Der Büßer sollte immer trauern und sich seiner Trauer freuen.
Er liest dieselbe Zeile dreimal. Sich seiner Trauer freuen?
    Er spürt, dass ihn jemand beobachtet. Er blickt von Sheen hoch, dann schnell wieder runter.
    Nur ein junger Kerl. Anfang zwanzig, Babygesicht. Ein Pfadfindergesicht.
    Willie blickt wieder hoch, und runter. Dunkles, welliges Haar, Hakennase – so eine Nase kann einen ziemlich verunsichern. Aber gut angezogen. Wie für eine heiße Verabredung oder eine Party. Perlgrauer Anzug, gestärktes weißes Hemd, geblümte Krawatte – und blaue Wildlederschuhe. Warum trägt ein Pfadfinder blaue Wildlederschuhe?
    Weil er kein Pfadfinder sein will. Und er geht auch weder zu einer Verabredung noch zu einer Party. Er geht
nirgendwohin
. Er hat einen langweiligen Job und will nicht langweilig sein. Er will hip sein, cool. So wie alle heutzutage. Vielleicht starrt er Willie an, weil er ihn cool findet.

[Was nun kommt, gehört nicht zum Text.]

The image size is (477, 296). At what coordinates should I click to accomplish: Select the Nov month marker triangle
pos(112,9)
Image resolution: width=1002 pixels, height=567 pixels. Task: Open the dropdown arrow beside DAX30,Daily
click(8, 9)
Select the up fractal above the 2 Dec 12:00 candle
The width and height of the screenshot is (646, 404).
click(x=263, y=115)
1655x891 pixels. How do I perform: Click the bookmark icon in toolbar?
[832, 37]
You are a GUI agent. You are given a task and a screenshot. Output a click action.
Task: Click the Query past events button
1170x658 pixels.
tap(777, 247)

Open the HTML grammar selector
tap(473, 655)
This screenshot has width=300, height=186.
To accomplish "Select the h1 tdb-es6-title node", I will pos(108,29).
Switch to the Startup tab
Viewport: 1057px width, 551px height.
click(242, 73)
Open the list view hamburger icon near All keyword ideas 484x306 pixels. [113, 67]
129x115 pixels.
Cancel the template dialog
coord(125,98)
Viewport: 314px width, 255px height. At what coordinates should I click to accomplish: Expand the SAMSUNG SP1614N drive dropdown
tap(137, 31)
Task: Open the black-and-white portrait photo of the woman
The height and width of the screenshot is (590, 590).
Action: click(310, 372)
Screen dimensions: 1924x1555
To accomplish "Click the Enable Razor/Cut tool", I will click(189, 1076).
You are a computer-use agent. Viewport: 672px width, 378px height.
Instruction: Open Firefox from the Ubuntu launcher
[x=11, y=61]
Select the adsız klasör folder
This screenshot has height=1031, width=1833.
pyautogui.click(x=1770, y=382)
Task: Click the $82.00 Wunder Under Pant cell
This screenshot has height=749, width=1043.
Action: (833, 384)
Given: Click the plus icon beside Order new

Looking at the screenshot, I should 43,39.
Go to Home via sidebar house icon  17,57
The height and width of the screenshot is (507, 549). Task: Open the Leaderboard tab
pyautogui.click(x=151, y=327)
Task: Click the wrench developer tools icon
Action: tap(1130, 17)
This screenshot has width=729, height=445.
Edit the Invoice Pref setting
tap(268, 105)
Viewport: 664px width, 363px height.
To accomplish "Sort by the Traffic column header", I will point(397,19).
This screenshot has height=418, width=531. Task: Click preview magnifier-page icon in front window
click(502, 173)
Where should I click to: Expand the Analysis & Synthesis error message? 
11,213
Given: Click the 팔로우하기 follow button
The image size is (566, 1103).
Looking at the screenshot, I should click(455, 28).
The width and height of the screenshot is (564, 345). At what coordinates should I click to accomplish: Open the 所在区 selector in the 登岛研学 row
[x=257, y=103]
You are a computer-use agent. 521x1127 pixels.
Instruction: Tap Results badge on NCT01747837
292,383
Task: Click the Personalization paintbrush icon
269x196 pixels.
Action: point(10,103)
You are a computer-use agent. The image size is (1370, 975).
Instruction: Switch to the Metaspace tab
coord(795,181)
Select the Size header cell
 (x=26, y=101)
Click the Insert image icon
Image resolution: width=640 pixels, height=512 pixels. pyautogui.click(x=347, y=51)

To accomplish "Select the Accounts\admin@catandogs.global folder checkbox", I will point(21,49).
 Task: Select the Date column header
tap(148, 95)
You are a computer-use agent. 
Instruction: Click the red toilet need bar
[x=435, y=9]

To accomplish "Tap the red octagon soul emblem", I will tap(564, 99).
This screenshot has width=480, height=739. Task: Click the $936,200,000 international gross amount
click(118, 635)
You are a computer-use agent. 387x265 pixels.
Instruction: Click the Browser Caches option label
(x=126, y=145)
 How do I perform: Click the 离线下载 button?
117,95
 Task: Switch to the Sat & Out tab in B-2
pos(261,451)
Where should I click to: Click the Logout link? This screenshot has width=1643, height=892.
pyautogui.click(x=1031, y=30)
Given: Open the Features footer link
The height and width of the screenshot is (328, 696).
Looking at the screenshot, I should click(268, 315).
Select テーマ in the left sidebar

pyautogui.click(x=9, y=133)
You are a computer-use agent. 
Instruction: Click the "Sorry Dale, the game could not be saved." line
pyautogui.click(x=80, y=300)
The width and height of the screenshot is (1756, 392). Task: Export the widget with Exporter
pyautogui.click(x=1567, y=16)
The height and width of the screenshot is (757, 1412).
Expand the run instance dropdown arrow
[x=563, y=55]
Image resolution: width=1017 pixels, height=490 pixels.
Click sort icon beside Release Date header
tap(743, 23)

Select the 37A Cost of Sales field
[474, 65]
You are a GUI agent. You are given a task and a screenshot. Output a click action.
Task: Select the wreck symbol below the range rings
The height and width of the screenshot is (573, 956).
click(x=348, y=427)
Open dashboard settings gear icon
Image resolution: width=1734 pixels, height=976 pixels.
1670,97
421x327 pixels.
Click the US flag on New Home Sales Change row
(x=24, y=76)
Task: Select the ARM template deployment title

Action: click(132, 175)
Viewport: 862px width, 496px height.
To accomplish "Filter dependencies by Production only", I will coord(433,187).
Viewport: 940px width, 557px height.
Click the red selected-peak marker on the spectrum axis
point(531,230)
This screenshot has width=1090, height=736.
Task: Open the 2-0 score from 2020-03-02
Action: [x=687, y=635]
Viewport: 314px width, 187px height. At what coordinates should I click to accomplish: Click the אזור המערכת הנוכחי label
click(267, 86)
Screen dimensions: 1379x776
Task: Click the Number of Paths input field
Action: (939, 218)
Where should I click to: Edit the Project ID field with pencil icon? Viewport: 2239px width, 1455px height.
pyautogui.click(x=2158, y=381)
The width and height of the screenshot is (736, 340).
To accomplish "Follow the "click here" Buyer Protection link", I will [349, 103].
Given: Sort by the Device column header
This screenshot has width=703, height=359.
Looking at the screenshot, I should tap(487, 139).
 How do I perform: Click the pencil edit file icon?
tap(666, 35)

    Willie fährt sich mit dem Finger über den dünnen Schnurrbart, den er sich seit kurzem wachsen lässt, und versucht sich wieder auf Sheen zu konzentrieren. Es geht nicht. Er schaut ein drittes Mal auf. Diesmal treffen sich ihre Blicke – ein, zwei Sekunden –, bevor er wieder in sein Buch sieht.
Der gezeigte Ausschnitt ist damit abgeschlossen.